Un an avant Nahel, Rayana est morte d'une balle dans la tête tirée par la police, dans le 18ème arrondissement de Paris. Le conducteur du véhicule dont elle était passagère a refusé d'obtempérer. Elle avait 21 ans. Sa mémoire a été ternie par le racisme et le sexisme des médias. J'ai tenté de retrouver, la vérité de Rayana.

J’ai eu du mal à écrire cette première newsletter parce que j’ai choisi un sujet difficile : celui d’une jeune fille abattue par la police il y a un an, dans le 18ème arrondissement à Paris.

Elle avait 21 ans.

Elle s’appelait Rayana.

Comme le débat est sensible, j’ai hésité à le faire. Nous sommes dans une époque où le récit supplante rapidement les faits. Aussi il faut savoir le doser, en prendre soin, être certain.e, de ce que l’on veut avancer.

Comment parler du meurtre brutal d’une jeune fille qui ne devait pas mourir ?

Je me suis décidée toutefois à l’écrire, parce que si nous n’évoquons pas ces histoires, nous les auteur.ices, les militant.e.s, d’autres s’en emparent.

Or la mémoire de Rayana a été instrumentalisée et abîmée par nombre de médias. Son assassinat a été jusqu’à présent étouffé. Personne n’a retenu son prénom et n’a pu constater, l’injustice absolue de sa mort. Sa vérité paraît avoir été enfouie.

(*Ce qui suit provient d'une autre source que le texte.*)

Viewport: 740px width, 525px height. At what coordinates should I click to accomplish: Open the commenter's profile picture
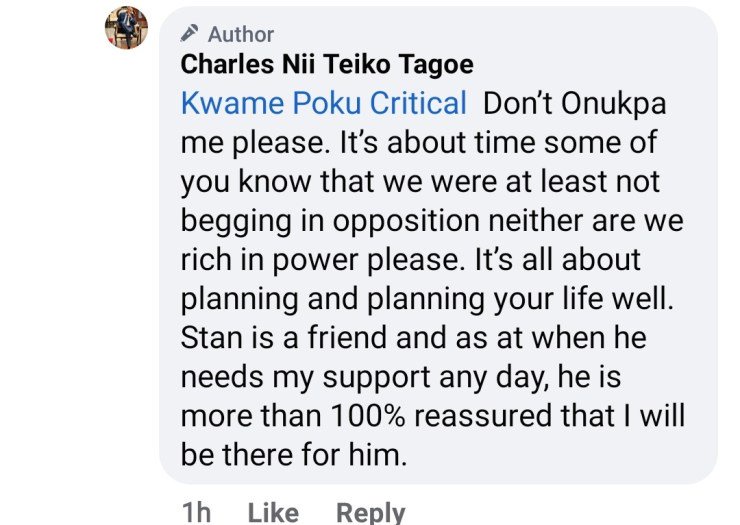click(x=126, y=28)
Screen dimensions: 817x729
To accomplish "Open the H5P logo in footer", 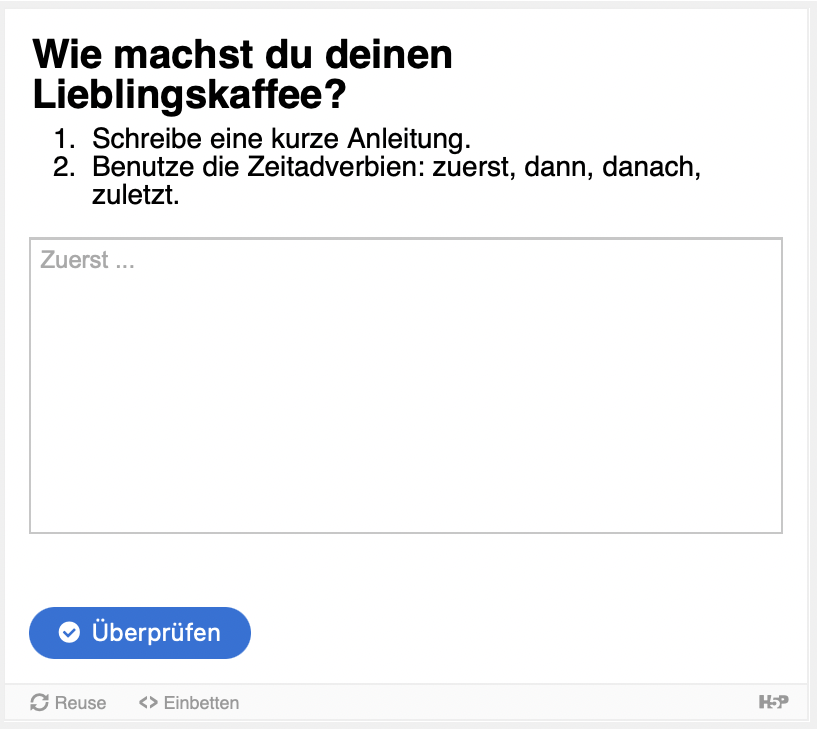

N’est-il pas nécessaire de la lui restituer ?

Un matin d’été

Tout commence par l’insouciance de deux jeunes femmes vingtenaires.

Nous sommes le 5 juin 2022

La plupart des informations que j’ai glané, pour composer le déroulé des faits, viennent d’Arrêt sur Images et de France Info.

Ce soir-là Rayana et son amie Inès avaient envie de danser. Après avoir passé une partie de la soirée au téléphone avec une copine, elles se sont rendues à Pigalle pour rejoindre des ami.e.s à « La Foule » -  une boîte du quartier.  Rayana et Inès désiraient s’aventurer plus loin dans la fête, et se sont agrippées au petit matin. Elles sont restées s’amuser jusqu’à neuf heures. Le récit que fait Inès de cette nuit dans les journaux nous est à tou.te.s familier, c’est le déroulé naïf, vivant, des soirées de nos vingt ans. Les conversations qui s’éternisent avec les proches. La langueur de nuits qui ne finissent jamais, ce désir joyeux de célébrer l’été. Rayana travaillait souvent au restaurant de sa mère Noura, et faisait du baby sitting pour parvenir à ses ambitions. Selon le journal Le Parisien elle voulait être mannequin. Elle aimait s’amuser. C’était une « kiffeuse » se rappelle Inès dans les interviews. Il y a quelque chose de moderne et de solaire, qui s’échappe des rares portraits qui ont été diffusés d’elle.

Des connaissances de leurs ami.e.s ont proposé de les ramener. Cela les arrangeait bien puisqu’elles pouvaient ainsi économiser le prix du transport. Je ne sais pas pourquoi, mais c’est un détail qui m’est resté en mémoire. A leur âge, on économise même un ticket de métro ou RER, surtout quand on ne vient pas d’un milieu aisé. Elles ont grimpé dans cette voiture en pensant rentrer dans leurs frais.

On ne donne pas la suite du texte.